De vrouw heeft de man bij dagvaarding van 4 november 2019 in kort geding betrokken.

3.Het geschil

3.1.
De vrouw vordert - in de kern en samengevat weergegeven -:
een gebiedsverbod voor de man in de omgeving van de woning van de vrouw en [de minderjarige] , de basisschool van [de minderjarige] , de buitenschoolse opvang en het zwembad,
een contactverbod voor de man jegens de vrouw en/of [de minderjarige] ,
een verbod tot het online plaatsen van berichten over de vrouw, met bevel aan de man om reeds geplaatste berichten te verwijderen en verwijderd te houden,
te bepalen dat de man de in de dagvaarding geformuleerde rectificatie op zijn Facebookpagina voor de duur van ten minste 30 dagen dient te plaatsen en in een regionaal dagblad dient te publiceren,
met veroordeling van de man in de (na)kosten van deze procedure.
3.2.
[gedaagde] voert gemotiveerd verweer.
3.3.
Op de stellingen van partijen wordt hierna, voor zover van belang, nader ingegaan.

4.De beoordeling

4.1.
De spoedeisendheid van het gevorderde vloeit voort uit de aard ervan en de daaraan ten grondslag gelegde stellingen.
4.2.
De voorzieningenrechter constateert allereerst dat de vrouw het gevorderde (enkel) in privé heeft ingesteld en niet (deels mede) in haar hoedanigheid als wettelijke vertegenwoordigster van [de minderjarige] , terwijl het gevorderde gebieds- en contactverbod mede betrekking hebben op [de minderjarige] .
4.3.
De voorzieningenrechter overweegt daarnaast dat er inmiddels door de vrouw een procedure aanhangig is gemaakt waarin haar verzoek tot wijziging van de in 2017 vastgestelde omgangsregeling aan de orde is.
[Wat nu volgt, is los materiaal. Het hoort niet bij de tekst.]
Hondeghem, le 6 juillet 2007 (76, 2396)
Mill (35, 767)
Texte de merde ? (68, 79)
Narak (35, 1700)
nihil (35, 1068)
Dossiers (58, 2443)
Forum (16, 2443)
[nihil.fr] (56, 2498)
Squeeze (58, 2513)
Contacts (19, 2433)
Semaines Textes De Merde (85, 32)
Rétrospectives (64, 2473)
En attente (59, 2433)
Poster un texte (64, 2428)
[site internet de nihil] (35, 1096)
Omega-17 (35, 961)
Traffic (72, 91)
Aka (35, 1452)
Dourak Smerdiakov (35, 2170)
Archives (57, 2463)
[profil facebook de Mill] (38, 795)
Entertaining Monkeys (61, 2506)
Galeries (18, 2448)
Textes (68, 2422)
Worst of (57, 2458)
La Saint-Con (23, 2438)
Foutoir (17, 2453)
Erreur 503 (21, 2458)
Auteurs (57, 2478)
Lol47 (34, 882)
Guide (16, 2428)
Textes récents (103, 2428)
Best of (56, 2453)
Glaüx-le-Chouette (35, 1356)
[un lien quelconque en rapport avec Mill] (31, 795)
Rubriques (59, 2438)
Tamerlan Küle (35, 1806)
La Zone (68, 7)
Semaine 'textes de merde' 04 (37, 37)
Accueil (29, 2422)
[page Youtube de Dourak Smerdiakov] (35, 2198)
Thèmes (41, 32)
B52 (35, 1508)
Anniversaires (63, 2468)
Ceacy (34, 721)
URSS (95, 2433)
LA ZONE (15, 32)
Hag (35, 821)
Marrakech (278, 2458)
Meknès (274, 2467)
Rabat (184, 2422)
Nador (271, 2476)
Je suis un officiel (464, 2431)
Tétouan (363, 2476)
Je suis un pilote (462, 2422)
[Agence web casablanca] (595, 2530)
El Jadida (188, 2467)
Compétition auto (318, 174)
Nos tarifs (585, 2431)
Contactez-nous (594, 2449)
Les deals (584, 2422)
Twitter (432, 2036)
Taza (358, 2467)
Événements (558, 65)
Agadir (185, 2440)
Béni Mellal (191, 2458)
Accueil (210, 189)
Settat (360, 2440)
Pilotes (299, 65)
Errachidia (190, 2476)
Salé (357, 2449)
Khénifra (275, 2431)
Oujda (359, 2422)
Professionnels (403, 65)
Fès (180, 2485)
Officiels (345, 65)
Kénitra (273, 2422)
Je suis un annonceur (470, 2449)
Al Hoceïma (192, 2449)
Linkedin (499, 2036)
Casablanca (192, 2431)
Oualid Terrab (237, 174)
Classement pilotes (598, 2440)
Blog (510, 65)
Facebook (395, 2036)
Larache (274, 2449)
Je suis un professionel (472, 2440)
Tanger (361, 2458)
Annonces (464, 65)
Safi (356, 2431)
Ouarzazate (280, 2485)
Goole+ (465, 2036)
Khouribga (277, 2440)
Het is aan de rechter in die procedure om te beoordelen of er gronden aanwezig zijn om de in 2017 vastgestelde omgangsregeling tussen de man en [de minderjarige] al dan niet te wijzigen.
4.4.
Met inachtneming van hetgeen hiervoor is overwogen ziet de voorzieningenrechter zich voor de vraag gesteld of er, vanuit het oogpunt dat de vrouw er zélf belang bij heeft, aanleiding is om het gevorderde gebieds- en/of contactverbod al dan niet in beperkte(re) vorm toe te wijzen.
4.5.
Voor de toewijzing van het gevorderde gebieds- en contactverbod, dat een ernstige inbreuk maakt op het grondrecht van bewegingsvrijheid van de man dient in elk geval een reële dreiging te bestaan van toekomstig onrechtmatig handelen van de man jegens de vrouw en [de minderjarige] . De vraag of in dat geval een gebieds- en contactverbod noodzakelijk is moet vervolgens worden beantwoord aan de hand van alle omstandigheden van het geval en met inachtneming van de daarbij betrokken belangen van beide partijen.
4.6.
De vrouw heeft ter zitting (nader) toegelicht waarom volgens haar een gebieds- en contactverbod gerechtvaardigd is. Zij heeft verklaard dat de man tijdens hun relatie fysiek en emotioneel geweld heeft gepleegd. De man heeft ter zitting erkend dat er gedurende de relatie sprake is geweest van huiselijk geweld en dat de relatie tussen partijen daardoor is beëindigd. Hij heeft onweersproken gesteld dat hij in behandeling is geweest bij Mediant en dat hij dat traject inmiddels succesvol heeft afgrond. Het is zonder meer te begrijpen en te betreuren dat het door de man gepleegde huiselijk geweld veel impact op de vrouw heeft en dat zij daardoor angst heeft voor de man, althans dat haar vertrouwen in hem ernstig is geschaad.
4.7.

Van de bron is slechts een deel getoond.